After I had examined both the down side and the opportunity associated with feet, I would then practice this kind of deep offering, and I would make many prayers. I would say, “I offer my feet to (back then I didn’t say Buddhas and bodhisattvas), Absolute Nature. I offer my feet to the Buddhas and bodhisattvas in order that they might be used to benefit sentient beings. Other than that, they have no meaning for me.” I would practice that until I felt like I had given up my feet and they were no longer mine; they were offerings. I went through my entire body. Then I found that that wasn’t enough, so I went through all my emotions. And then I found that wasn’t enough, so I went through all the different ways of thinking and attributes of mind. I would see the potential of each and I would see the downfall of each and I would contemplate on that very, very carefully. Then I would spend a great deal of time offering that particular quality or attribute or body part to be used for the benefit of sentient beings, to be used to accomplish some good.

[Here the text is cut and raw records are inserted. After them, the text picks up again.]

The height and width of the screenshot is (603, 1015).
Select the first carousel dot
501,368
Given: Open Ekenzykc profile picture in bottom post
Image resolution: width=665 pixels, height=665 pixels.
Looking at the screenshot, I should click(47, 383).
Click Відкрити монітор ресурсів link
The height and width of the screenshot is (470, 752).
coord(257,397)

It seemed to me that, generally speaking, the body is a marvelous thing, but if it’s not accomplishing any good, it’s kind of limited, so it seemed logical and reasonable to me to want to offer all of my limitations, all of my ordinary perceptions, all of my attachments in the hope that every part of me would be used to benefit sentient beings.
Think about your speech. Speech is a wonderful thing; it’s an amazing thing. It’s one of those human attributes that make it possible for us to teach and learn, so it makes it possible for us to practice Dharma. So although speech is an amazing thing, what do we use our speech for? For the most part, we use our speech to help us suffer. For the most part, our speech is like vomit coming out of our mouths. What I mean by that is, the stuff that comes out of our mouth often is not connected to any thought anywhere. We use our speech for blah-blah-blah-blah-blah, and yet this precious thing could be used to teach Dharma. This precious capability could be used to receive teachings of Dharma. How amazing!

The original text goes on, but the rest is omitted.